**DIRECTIONS FOR THIS TASK**
Render the rows from the beginning through the line containing "777x489 pixels. click(723, 13)", inclusive, as a two-column CSV with the headers instruction and response. Give one line per row, with its text and its answer each in a single quoted field and any line breaks replaced by spaces.

**SOURCE RECORDS**
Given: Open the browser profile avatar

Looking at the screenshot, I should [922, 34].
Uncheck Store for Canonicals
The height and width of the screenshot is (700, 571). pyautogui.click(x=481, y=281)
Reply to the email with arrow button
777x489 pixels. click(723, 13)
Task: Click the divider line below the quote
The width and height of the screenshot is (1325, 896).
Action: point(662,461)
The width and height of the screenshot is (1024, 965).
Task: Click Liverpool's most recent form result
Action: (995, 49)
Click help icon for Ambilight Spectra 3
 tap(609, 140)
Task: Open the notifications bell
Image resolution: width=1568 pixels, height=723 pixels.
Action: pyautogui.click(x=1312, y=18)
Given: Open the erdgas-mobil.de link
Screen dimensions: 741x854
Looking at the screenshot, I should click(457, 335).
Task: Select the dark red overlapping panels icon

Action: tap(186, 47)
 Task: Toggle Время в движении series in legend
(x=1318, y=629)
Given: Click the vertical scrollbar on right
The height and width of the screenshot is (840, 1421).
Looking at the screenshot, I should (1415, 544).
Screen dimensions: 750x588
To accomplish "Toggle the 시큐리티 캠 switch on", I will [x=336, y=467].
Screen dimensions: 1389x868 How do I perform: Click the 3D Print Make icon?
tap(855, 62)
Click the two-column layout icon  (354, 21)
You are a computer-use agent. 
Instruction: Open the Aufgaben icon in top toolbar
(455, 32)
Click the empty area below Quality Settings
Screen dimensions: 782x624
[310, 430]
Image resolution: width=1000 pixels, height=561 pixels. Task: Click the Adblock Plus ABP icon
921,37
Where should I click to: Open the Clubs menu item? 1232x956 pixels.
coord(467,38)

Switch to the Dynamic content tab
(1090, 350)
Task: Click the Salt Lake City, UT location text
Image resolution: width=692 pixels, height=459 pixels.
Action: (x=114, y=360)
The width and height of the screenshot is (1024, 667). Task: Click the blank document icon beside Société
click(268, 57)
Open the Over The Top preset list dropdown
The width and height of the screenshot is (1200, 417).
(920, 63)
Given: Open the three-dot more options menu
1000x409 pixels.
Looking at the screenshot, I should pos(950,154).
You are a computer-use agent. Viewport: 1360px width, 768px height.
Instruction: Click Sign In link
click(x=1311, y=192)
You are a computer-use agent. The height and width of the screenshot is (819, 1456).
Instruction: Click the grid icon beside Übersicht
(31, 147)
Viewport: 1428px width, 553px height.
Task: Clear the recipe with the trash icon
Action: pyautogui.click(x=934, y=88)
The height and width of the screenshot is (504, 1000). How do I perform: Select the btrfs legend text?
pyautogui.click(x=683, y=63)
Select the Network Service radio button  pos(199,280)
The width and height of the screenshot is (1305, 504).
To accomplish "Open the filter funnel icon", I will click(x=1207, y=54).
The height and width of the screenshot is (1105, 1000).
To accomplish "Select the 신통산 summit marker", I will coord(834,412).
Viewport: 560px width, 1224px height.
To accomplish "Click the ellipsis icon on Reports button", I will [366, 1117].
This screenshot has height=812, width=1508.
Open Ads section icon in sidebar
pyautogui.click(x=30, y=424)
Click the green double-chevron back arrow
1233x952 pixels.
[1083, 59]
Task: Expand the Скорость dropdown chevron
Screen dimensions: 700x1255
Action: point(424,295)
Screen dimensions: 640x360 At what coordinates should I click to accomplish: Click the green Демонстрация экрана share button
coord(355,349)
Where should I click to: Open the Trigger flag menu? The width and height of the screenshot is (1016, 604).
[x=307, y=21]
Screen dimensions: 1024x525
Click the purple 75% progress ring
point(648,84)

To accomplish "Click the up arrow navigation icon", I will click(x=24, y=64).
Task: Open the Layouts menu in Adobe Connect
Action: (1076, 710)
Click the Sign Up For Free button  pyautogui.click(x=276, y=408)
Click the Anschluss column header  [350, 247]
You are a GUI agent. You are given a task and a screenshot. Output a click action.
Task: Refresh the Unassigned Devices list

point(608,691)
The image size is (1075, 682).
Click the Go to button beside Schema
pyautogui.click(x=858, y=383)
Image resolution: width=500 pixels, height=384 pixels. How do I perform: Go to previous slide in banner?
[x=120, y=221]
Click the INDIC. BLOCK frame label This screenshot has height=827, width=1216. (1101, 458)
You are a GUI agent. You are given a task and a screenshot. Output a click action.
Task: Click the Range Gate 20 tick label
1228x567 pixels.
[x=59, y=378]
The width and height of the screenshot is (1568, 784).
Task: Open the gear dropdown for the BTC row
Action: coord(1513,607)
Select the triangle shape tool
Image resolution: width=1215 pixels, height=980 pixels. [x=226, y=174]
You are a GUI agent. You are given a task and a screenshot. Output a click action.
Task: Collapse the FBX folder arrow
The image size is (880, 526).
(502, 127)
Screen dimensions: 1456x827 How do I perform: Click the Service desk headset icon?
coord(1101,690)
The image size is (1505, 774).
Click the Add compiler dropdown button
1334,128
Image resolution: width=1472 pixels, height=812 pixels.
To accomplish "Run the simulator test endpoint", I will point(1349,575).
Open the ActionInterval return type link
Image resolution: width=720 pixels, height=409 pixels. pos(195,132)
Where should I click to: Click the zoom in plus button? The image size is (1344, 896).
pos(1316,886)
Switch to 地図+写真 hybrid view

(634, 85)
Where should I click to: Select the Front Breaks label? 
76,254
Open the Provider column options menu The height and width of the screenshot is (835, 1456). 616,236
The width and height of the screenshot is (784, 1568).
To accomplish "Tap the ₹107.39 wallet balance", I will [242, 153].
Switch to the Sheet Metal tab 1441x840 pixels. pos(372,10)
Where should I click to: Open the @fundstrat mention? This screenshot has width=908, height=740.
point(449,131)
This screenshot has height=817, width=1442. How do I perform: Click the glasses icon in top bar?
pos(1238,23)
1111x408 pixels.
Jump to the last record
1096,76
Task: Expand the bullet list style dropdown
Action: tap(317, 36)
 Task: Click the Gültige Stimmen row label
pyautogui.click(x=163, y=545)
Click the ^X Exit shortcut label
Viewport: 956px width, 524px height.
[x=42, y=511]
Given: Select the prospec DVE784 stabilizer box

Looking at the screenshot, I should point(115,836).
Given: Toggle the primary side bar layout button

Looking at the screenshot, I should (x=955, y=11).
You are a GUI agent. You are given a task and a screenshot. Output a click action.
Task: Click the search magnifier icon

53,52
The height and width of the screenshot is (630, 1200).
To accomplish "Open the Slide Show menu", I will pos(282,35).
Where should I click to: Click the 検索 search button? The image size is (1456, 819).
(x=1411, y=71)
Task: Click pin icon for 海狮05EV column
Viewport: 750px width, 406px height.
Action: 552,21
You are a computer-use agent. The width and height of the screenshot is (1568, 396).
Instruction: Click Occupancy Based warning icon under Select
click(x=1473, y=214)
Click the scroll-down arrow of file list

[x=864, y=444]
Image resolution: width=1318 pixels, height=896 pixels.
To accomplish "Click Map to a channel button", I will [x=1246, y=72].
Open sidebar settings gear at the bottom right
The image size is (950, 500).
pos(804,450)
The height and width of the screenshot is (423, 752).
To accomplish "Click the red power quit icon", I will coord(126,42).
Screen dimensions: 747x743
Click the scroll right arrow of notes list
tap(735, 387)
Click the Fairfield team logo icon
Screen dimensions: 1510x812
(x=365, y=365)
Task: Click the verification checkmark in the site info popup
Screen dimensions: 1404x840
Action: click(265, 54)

**SOLUTION TO THIS PROBLEM**
instruction,response
"Given: Open the browser profile avatar","Looking at the screenshot, I should [922, 34]."
"Uncheck Store for Canonicals","The height and width of the screenshot is (700, 571). pyautogui.click(x=481, y=281)"
"Reply to the email with arrow button","777x489 pixels. click(723, 13)"